→ EXERCISE BRIEF
Each line that includes the word "will" should be copied from the records.

→ Stored items
[Start of section]

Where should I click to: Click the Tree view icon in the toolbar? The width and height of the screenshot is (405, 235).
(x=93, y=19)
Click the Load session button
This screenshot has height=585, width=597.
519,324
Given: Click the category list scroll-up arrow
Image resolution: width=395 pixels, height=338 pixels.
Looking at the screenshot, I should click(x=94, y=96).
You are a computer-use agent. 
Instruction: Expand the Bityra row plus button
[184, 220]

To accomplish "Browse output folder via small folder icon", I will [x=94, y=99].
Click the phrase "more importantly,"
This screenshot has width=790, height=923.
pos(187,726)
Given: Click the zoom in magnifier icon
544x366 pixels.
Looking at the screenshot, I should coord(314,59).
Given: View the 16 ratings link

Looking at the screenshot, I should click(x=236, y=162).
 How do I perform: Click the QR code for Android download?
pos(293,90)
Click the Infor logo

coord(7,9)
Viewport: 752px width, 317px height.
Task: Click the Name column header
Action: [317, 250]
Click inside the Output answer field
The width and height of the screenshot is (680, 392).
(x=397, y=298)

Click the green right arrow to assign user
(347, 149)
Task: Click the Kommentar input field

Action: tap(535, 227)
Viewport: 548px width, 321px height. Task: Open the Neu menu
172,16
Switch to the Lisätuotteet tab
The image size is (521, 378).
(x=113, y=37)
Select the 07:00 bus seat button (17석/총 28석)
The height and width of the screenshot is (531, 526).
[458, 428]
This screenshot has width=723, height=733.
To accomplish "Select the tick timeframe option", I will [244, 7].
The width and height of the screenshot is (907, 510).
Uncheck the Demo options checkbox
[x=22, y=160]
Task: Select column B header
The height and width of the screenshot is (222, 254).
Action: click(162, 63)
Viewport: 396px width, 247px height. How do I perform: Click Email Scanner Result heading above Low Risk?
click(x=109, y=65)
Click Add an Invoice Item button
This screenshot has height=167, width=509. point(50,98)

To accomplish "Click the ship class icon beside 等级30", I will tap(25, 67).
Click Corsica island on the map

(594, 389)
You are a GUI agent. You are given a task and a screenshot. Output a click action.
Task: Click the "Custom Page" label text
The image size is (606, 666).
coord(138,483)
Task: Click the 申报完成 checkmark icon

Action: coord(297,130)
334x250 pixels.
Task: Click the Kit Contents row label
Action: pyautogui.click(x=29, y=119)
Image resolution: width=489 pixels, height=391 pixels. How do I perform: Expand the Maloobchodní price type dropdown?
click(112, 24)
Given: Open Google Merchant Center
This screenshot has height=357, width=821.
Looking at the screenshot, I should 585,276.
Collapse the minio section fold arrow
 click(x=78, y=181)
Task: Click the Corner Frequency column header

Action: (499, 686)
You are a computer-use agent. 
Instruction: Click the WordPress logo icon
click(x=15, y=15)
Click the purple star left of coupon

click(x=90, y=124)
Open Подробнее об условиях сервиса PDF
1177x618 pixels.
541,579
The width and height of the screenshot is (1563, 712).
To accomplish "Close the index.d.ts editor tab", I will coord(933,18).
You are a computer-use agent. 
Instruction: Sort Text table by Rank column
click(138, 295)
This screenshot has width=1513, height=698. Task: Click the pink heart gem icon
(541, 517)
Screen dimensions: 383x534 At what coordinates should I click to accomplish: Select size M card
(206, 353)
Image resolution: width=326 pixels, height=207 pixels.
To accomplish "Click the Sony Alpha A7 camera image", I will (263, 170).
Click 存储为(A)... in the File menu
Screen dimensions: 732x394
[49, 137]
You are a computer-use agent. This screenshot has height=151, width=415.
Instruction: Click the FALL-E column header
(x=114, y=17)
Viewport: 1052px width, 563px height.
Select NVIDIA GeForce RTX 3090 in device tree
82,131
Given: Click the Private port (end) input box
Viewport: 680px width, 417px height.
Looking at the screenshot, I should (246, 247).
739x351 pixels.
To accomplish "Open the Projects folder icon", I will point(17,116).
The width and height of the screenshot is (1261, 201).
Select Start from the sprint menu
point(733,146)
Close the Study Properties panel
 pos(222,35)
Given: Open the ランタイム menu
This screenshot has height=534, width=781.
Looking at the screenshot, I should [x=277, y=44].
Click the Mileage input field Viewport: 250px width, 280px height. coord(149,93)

[End of section]

→ RESPONSE
To accomplish "Browse output folder via small folder icon", I will [x=94, y=99].
To accomplish "Select the tick timeframe option", I will [244, 7].
To accomplish "Click the ship class icon beside 等级30", I will tap(25, 67).
To accomplish "Close the index.d.ts editor tab", I will coord(933,18).
To accomplish "Click the Sony Alpha A7 camera image", I will (263, 170).
To accomplish "Open the Projects folder icon", I will point(17,116).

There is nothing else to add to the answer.